**Exercise instructions**
Would you please output the data exactly, omitting no line?

------

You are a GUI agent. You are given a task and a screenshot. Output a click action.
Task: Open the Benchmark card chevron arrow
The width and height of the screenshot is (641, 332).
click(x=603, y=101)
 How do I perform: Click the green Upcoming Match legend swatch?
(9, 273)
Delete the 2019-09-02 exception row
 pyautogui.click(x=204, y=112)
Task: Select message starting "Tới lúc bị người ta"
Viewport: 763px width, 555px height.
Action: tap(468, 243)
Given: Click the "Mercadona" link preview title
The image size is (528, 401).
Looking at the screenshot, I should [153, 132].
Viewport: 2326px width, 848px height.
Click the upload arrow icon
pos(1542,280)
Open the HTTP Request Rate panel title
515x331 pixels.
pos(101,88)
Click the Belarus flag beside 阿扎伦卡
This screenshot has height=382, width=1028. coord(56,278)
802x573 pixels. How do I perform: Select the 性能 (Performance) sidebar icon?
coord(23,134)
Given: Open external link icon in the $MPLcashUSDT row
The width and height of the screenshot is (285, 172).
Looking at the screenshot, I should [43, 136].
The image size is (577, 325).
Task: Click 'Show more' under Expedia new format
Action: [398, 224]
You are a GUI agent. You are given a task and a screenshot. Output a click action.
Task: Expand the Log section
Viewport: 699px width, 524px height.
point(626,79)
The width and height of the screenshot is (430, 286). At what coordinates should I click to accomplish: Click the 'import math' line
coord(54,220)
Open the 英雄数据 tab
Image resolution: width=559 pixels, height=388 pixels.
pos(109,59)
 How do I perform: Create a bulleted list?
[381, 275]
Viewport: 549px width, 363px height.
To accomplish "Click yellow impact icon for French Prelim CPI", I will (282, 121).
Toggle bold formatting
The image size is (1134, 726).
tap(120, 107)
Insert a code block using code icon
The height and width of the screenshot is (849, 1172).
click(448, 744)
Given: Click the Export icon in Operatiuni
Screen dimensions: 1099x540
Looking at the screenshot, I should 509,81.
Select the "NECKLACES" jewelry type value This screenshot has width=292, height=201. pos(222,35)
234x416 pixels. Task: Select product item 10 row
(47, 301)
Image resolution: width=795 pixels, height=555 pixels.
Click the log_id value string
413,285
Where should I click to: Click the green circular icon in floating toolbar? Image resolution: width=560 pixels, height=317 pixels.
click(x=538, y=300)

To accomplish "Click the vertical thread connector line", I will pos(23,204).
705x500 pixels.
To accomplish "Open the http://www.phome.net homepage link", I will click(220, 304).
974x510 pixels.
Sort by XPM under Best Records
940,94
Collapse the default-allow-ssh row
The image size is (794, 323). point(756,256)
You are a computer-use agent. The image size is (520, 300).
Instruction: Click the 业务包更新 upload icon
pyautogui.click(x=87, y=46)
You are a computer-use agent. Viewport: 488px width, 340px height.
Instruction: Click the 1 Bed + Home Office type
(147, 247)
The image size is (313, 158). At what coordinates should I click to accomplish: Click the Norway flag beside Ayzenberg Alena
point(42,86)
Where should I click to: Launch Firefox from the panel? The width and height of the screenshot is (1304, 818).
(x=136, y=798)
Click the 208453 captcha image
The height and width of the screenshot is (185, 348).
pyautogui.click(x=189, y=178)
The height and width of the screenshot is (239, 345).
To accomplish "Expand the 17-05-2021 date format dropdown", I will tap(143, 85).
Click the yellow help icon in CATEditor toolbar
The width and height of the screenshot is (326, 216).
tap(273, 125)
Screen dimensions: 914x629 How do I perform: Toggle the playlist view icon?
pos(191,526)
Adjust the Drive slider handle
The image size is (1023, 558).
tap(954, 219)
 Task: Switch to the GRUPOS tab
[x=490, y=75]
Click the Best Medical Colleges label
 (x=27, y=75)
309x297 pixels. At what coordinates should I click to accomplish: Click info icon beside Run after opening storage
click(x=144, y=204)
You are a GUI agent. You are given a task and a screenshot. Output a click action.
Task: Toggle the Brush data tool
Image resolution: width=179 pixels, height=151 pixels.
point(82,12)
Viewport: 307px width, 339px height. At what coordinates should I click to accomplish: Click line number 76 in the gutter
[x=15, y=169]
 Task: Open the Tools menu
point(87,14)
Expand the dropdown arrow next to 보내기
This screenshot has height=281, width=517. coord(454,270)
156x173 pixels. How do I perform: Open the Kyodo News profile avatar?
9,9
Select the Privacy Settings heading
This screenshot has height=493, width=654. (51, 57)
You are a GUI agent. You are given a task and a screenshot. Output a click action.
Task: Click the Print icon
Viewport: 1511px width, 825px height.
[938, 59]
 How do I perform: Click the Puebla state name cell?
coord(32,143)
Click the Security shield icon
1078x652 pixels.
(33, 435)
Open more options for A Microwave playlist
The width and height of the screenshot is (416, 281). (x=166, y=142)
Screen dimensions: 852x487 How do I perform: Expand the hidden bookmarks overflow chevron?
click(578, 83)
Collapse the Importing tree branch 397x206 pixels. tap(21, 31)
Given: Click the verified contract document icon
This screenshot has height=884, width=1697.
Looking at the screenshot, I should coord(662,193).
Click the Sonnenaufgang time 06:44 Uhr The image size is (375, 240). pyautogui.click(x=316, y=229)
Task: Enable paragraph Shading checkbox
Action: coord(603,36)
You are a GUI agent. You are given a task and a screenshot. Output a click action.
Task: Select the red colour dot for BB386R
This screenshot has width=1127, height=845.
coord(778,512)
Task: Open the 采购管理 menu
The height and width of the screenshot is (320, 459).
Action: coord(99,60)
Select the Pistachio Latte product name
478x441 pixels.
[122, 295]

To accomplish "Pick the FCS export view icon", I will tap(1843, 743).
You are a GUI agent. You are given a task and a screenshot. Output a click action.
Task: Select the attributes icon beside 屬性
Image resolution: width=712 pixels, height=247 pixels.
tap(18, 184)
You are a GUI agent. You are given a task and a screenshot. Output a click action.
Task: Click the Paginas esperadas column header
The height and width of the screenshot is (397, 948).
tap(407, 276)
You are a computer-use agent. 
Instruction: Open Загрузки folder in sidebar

------

**Answer area**
You are a GUI agent. You are given a task and a screenshot. Output a click action.
Task: Open the Benchmark card chevron arrow
The width and height of the screenshot is (641, 332).
click(x=603, y=101)
 How do I perform: Click the green Upcoming Match legend swatch?
(9, 273)
Delete the 2019-09-02 exception row
 pyautogui.click(x=204, y=112)
Task: Select message starting "Tới lúc bị người ta"
Viewport: 763px width, 555px height.
Action: tap(468, 243)
Given: Click the "Mercadona" link preview title
The image size is (528, 401).
Looking at the screenshot, I should [153, 132].
Viewport: 2326px width, 848px height.
Click the upload arrow icon
pos(1542,280)
Open the HTTP Request Rate panel title
515x331 pixels.
pos(101,88)
Click the Belarus flag beside 阿扎伦卡
This screenshot has height=382, width=1028. coord(56,278)
802x573 pixels. How do I perform: Select the 性能 (Performance) sidebar icon?
coord(23,134)
Given: Open external link icon in the $MPLcashUSDT row
The width and height of the screenshot is (285, 172).
Looking at the screenshot, I should [43, 136].
The image size is (577, 325).
Task: Click 'Show more' under Expedia new format
Action: [398, 224]
You are a GUI agent. You are given a task and a screenshot. Output a click action.
Task: Expand the Log section
Viewport: 699px width, 524px height.
point(626,79)
The width and height of the screenshot is (430, 286). At what coordinates should I click to accomplish: Click the 'import math' line
coord(54,220)
Open the 英雄数据 tab
Image resolution: width=559 pixels, height=388 pixels.
pos(109,59)
 How do I perform: Create a bulleted list?
[381, 275]
Viewport: 549px width, 363px height.
To accomplish "Click yellow impact icon for French Prelim CPI", I will (282, 121).
Toggle bold formatting
The image size is (1134, 726).
tap(120, 107)
Insert a code block using code icon
The height and width of the screenshot is (849, 1172).
click(448, 744)
Given: Click the Export icon in Operatiuni
Screen dimensions: 1099x540
Looking at the screenshot, I should 509,81.
Select the "NECKLACES" jewelry type value This screenshot has width=292, height=201. pos(222,35)
234x416 pixels. Task: Select product item 10 row
(47, 301)
Image resolution: width=795 pixels, height=555 pixels.
Click the log_id value string
413,285
Where should I click to: Click the green circular icon in floating toolbar? Image resolution: width=560 pixels, height=317 pixels.
click(x=538, y=300)

To accomplish "Click the vertical thread connector line", I will pos(23,204).
705x500 pixels.
To accomplish "Open the http://www.phome.net homepage link", I will click(220, 304).
974x510 pixels.
Sort by XPM under Best Records
940,94
Collapse the default-allow-ssh row
The image size is (794, 323). point(756,256)
You are a computer-use agent. The image size is (520, 300).
Instruction: Click the 业务包更新 upload icon
pyautogui.click(x=87, y=46)
You are a computer-use agent. Viewport: 488px width, 340px height.
Instruction: Click the 1 Bed + Home Office type
(147, 247)
The image size is (313, 158). At what coordinates should I click to accomplish: Click the Norway flag beside Ayzenberg Alena
point(42,86)
Where should I click to: Launch Firefox from the panel? The width and height of the screenshot is (1304, 818).
(x=136, y=798)
Click the 208453 captcha image
The height and width of the screenshot is (185, 348).
pyautogui.click(x=189, y=178)
The height and width of the screenshot is (239, 345).
To accomplish "Expand the 17-05-2021 date format dropdown", I will tap(143, 85).
Click the yellow help icon in CATEditor toolbar
The width and height of the screenshot is (326, 216).
tap(273, 125)
Screen dimensions: 914x629 How do I perform: Toggle the playlist view icon?
pos(191,526)
Adjust the Drive slider handle
The image size is (1023, 558).
tap(954, 219)
 Task: Switch to the GRUPOS tab
[x=490, y=75]
Click the Best Medical Colleges label
 (x=27, y=75)
309x297 pixels. At what coordinates should I click to accomplish: Click info icon beside Run after opening storage
click(x=144, y=204)
You are a GUI agent. You are given a task and a screenshot. Output a click action.
Task: Toggle the Brush data tool
Image resolution: width=179 pixels, height=151 pixels.
point(82,12)
Viewport: 307px width, 339px height. At what coordinates should I click to accomplish: Click line number 76 in the gutter
[x=15, y=169]
 Task: Open the Tools menu
point(87,14)
Expand the dropdown arrow next to 보내기
This screenshot has height=281, width=517. coord(454,270)
156x173 pixels. How do I perform: Open the Kyodo News profile avatar?
9,9
Select the Privacy Settings heading
This screenshot has height=493, width=654. (51, 57)
You are a GUI agent. You are given a task and a screenshot. Output a click action.
Task: Click the Print icon
Viewport: 1511px width, 825px height.
[938, 59]
 How do I perform: Click the Puebla state name cell?
coord(32,143)
Click the Security shield icon
1078x652 pixels.
(33, 435)
Open more options for A Microwave playlist
The width and height of the screenshot is (416, 281). (x=166, y=142)
Screen dimensions: 852x487 How do I perform: Expand the hidden bookmarks overflow chevron?
click(578, 83)
Collapse the Importing tree branch 397x206 pixels. tap(21, 31)
Given: Click the verified contract document icon
This screenshot has height=884, width=1697.
Looking at the screenshot, I should coord(662,193).
Click the Sonnenaufgang time 06:44 Uhr The image size is (375, 240). pyautogui.click(x=316, y=229)
Task: Enable paragraph Shading checkbox
Action: coord(603,36)
You are a GUI agent. You are given a task and a screenshot. Output a click action.
Task: Select the red colour dot for BB386R
This screenshot has width=1127, height=845.
coord(778,512)
Task: Open the 采购管理 menu
The height and width of the screenshot is (320, 459).
Action: coord(99,60)
Select the Pistachio Latte product name
478x441 pixels.
[122, 295]

To accomplish "Pick the FCS export view icon", I will tap(1843, 743).
You are a GUI agent. You are given a task and a screenshot. Output a click action.
Task: Select the attributes icon beside 屬性
Image resolution: width=712 pixels, height=247 pixels.
tap(18, 184)
You are a GUI agent. You are given a task and a screenshot. Output a click action.
Task: Click the Paginas esperadas column header
The height and width of the screenshot is (397, 948).
tap(407, 276)
You are a computer-use agent. 
Instruction: Open Загрузки folder in sidebar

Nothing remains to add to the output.